─── Provided records ───
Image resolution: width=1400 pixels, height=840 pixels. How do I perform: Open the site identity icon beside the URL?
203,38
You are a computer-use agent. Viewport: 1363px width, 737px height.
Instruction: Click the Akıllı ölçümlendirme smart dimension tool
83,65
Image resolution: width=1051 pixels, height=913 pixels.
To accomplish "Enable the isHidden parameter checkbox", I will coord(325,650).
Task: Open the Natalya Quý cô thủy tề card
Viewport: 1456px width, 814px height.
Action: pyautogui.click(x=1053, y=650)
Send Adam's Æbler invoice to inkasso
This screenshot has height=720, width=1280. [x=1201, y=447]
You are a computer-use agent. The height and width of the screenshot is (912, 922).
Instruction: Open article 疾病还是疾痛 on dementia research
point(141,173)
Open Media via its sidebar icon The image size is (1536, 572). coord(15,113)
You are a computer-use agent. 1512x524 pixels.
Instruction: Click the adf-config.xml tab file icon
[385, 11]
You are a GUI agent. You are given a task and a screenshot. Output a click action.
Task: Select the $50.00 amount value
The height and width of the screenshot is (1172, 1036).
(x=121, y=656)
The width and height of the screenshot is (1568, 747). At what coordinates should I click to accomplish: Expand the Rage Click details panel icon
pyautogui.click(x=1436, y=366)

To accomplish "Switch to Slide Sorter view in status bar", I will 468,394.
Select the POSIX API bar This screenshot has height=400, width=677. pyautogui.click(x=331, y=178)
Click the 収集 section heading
───
• [Try it]: Whenever a line of the data includes the word "agent", show that line in full.

• [Result for this task]:
You are a computer-use agent. Viewport: 1363px width, 737px height.
You are a computer-use agent. The height and width of the screenshot is (912, 922).
You are a computer-use agent. 1512x524 pixels.
You are a GUI agent. You are given a task and a screenshot. Output a click action.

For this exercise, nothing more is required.